CVE-2013-5988: 
WordPress vulnerability analysis and mitigation

A Cross-site Scripting (XSS) vulnerability was discovered in the All in One SEO Pack WordPress plugin versions before 2.0.3.1. The vulnerability was identified and assigned CVE-2013-5988, affecting versions from 1.3.6.4 up to 1.6.15.2 and versions 2.0 up to 2.0.3.1. The vulnerability was exploitable through the Search parameter (NVD, CVE).

The vulnerability is classified as a Cross-site Scripting (XSS) issue, specifically categorized under CWE-79 (Improper Neutralization of Input During Web Page Generation). According to the CVSS 3.1 scoring system, it received a base score of 6.1 (Medium) with the vector string CVSS:3.1/AV:N/AC:L/PR:N/UI:R/S:C/C:L/I:L/A:N, indicating network accessibility, low attack complexity, no privileges required, and user interaction required (NVD).

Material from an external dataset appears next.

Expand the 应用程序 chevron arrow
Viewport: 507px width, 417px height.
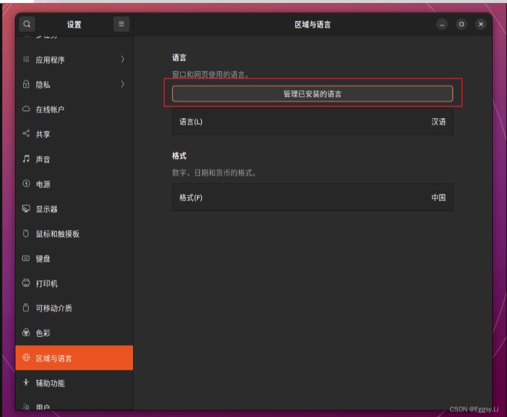point(122,60)
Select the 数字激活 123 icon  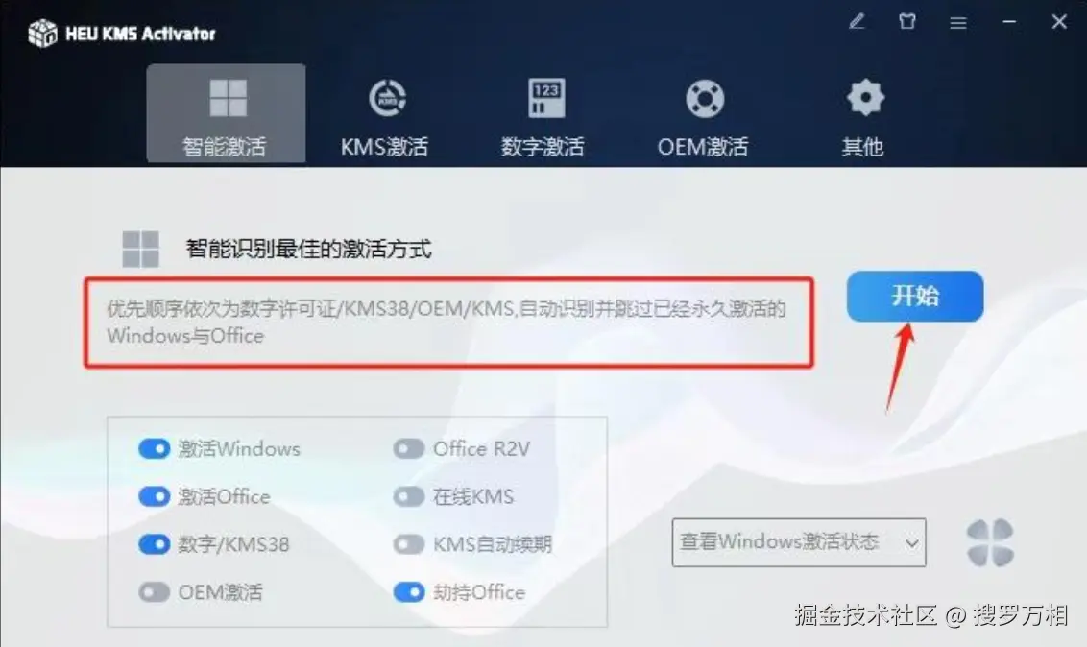point(546,98)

The vulnerability could allow attackers to execute cross-site scripting attacks through the Search parameter, potentially leading to the compromise of user data and unauthorized actions in the context of the affected WordPress site. The CVSS scoring indicates low impacts on both confidentiality and integrity, with no impact on availability (WPScan).

The vulnerability was fixed in version 2.0.3.1 of the All in One SEO Pack plugin. Users should upgrade to this version or later to mitigate the risk (WPScan).